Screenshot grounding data

################

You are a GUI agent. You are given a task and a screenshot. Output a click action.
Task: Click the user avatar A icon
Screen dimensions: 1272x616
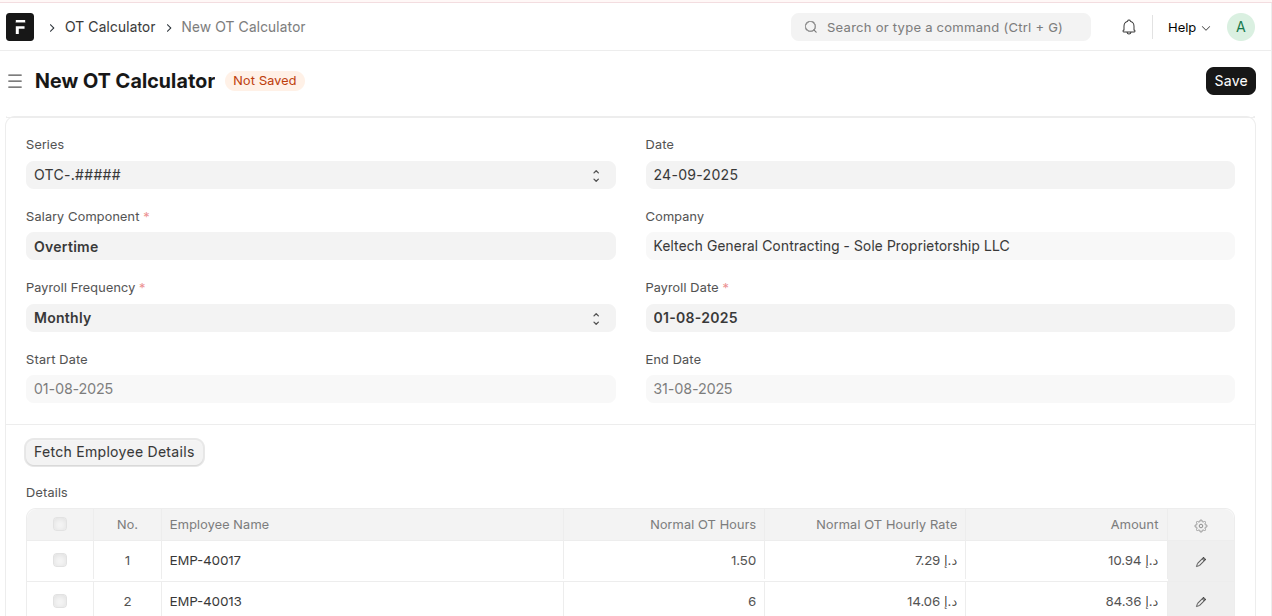[x=1240, y=27]
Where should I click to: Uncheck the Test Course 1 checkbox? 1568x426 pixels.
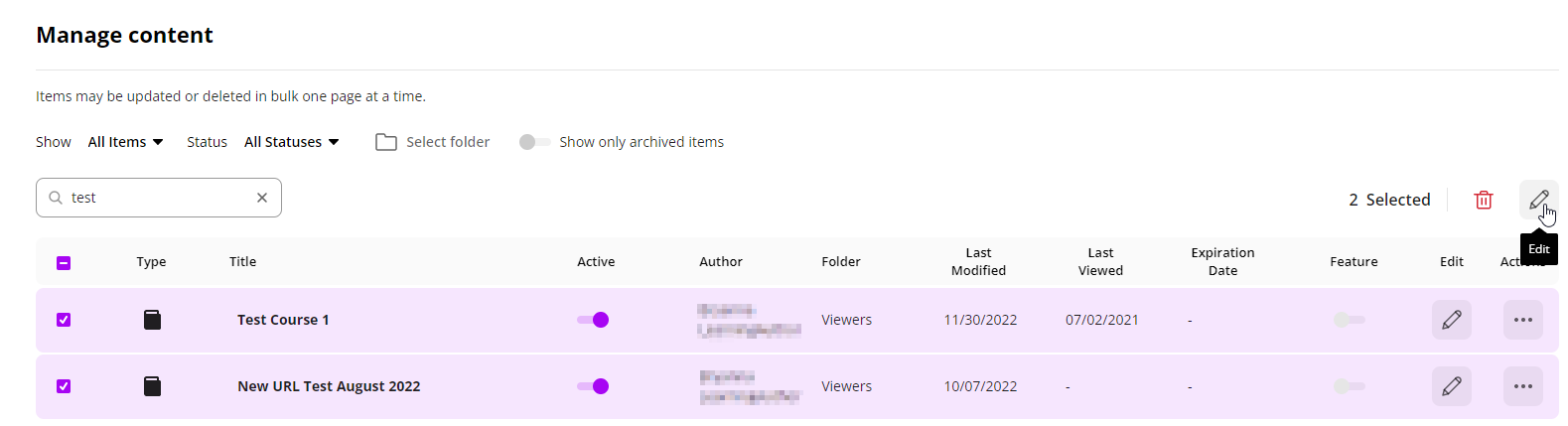click(x=64, y=320)
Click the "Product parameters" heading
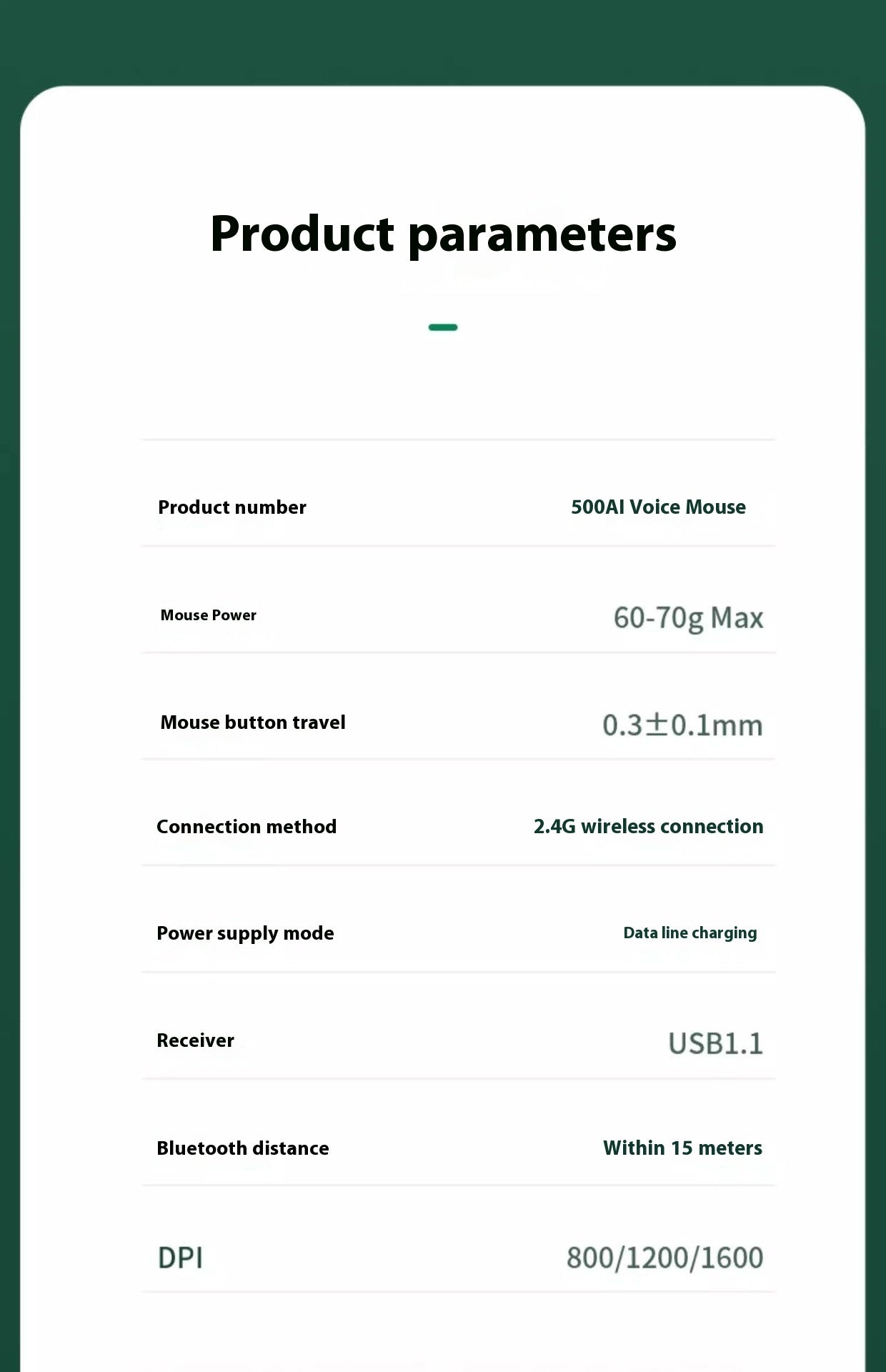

################

Prompt
Copy all of the data word for word, and keep the pictures out of it.

Result
You are a GUI agent. You are given a task and a screenshot. Output a click action.
Task: Click the user avatar A icon
Screen dimensions: 1272x616
[x=1240, y=27]
Where should I click to: Uncheck the Test Course 1 checkbox? 1568x426 pixels.
click(x=64, y=320)
Click the "Product parameters" heading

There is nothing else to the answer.